*YOUR TASK*. Tally the lines of the listing that contain the string "computer". Give the number and nothing else.

*MATERIAL FOR THIS TASK*.

[Start of section]

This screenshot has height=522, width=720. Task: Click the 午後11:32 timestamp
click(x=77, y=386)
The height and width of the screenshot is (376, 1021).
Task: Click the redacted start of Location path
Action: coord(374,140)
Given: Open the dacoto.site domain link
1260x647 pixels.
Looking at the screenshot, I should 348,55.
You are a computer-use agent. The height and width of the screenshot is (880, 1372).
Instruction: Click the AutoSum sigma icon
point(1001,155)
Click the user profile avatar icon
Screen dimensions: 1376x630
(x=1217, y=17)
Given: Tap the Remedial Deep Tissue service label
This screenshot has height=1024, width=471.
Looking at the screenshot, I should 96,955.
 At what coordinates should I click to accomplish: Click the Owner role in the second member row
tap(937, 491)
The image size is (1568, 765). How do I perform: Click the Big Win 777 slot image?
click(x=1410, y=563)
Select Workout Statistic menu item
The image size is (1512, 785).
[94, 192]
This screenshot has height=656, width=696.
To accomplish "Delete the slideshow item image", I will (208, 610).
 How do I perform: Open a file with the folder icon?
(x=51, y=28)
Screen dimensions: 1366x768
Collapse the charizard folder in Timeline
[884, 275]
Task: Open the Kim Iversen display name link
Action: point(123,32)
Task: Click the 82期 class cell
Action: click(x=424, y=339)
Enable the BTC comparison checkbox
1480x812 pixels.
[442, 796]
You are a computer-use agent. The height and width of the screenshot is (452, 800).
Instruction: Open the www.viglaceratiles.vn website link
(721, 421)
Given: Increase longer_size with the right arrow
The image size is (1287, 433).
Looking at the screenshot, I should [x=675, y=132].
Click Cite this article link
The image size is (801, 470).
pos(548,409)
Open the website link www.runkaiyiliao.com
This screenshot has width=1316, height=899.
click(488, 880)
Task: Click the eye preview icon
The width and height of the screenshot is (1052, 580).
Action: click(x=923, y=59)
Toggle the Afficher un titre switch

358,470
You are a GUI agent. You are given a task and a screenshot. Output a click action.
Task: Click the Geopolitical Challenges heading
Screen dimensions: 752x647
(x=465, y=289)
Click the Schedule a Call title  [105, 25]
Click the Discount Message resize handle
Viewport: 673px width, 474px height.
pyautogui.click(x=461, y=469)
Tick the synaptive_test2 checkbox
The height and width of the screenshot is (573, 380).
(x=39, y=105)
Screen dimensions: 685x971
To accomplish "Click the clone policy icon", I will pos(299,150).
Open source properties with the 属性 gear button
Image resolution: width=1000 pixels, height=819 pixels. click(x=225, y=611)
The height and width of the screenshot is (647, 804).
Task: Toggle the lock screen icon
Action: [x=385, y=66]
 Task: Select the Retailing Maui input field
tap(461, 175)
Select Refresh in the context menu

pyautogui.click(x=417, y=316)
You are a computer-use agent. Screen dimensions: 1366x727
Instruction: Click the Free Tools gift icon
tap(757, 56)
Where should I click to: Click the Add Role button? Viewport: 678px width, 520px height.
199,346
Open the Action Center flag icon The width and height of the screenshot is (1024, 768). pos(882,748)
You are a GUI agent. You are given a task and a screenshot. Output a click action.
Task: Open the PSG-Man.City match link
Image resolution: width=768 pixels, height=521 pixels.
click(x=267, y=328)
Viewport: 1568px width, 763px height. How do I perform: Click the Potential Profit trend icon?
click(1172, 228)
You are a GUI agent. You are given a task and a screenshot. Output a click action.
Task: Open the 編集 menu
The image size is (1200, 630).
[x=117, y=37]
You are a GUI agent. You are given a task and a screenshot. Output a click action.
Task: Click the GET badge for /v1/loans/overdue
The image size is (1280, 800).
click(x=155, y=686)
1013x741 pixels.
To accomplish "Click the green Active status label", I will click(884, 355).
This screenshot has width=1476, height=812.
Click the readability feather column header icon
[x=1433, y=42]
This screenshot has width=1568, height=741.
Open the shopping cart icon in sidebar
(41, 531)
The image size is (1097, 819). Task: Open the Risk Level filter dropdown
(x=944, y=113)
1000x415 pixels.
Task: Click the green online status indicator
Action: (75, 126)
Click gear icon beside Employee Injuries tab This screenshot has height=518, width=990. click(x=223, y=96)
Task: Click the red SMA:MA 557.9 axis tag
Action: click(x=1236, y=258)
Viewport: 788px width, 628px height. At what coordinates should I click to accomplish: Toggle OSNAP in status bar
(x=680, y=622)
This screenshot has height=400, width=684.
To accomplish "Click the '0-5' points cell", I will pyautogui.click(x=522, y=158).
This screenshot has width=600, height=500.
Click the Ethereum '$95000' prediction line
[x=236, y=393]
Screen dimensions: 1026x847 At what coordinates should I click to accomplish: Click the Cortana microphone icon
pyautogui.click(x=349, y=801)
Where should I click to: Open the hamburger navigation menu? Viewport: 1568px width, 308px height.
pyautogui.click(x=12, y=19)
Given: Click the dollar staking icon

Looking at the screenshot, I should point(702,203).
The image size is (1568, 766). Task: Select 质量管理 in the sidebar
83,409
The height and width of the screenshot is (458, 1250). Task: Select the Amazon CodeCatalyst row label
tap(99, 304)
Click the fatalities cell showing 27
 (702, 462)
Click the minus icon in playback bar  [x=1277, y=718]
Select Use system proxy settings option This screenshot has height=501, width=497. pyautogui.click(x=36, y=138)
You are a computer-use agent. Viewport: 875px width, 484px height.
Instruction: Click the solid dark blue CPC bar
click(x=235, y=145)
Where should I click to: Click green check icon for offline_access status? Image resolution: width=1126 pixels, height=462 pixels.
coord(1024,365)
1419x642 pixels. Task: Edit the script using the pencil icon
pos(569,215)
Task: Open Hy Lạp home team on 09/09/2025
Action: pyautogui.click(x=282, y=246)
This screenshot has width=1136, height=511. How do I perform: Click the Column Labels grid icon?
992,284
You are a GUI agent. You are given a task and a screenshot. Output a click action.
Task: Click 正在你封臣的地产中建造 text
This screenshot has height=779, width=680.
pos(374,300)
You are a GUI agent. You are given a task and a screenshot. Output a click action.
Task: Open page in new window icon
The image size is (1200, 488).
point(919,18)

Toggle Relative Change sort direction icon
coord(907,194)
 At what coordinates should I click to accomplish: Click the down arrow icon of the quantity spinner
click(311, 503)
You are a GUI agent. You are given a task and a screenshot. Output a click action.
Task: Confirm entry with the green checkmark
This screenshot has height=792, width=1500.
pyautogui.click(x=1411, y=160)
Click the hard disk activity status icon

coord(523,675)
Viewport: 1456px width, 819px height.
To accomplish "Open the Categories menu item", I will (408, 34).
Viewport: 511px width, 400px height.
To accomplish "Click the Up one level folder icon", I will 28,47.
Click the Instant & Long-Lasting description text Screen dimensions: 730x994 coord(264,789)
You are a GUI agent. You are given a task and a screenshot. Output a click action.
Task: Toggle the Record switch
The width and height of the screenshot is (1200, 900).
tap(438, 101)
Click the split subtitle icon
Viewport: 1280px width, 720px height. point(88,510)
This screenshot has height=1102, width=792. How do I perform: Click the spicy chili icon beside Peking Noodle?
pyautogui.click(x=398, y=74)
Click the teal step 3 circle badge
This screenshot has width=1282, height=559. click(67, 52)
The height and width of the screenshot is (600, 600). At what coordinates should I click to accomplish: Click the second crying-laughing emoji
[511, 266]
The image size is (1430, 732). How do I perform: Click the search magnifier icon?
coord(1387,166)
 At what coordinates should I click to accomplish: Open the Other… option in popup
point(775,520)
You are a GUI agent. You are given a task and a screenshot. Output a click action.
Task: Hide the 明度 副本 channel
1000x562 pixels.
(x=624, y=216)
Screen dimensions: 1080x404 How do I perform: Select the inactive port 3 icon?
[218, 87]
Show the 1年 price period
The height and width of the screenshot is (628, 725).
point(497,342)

[End of section]

*PROBLEM SOLUTION*. 4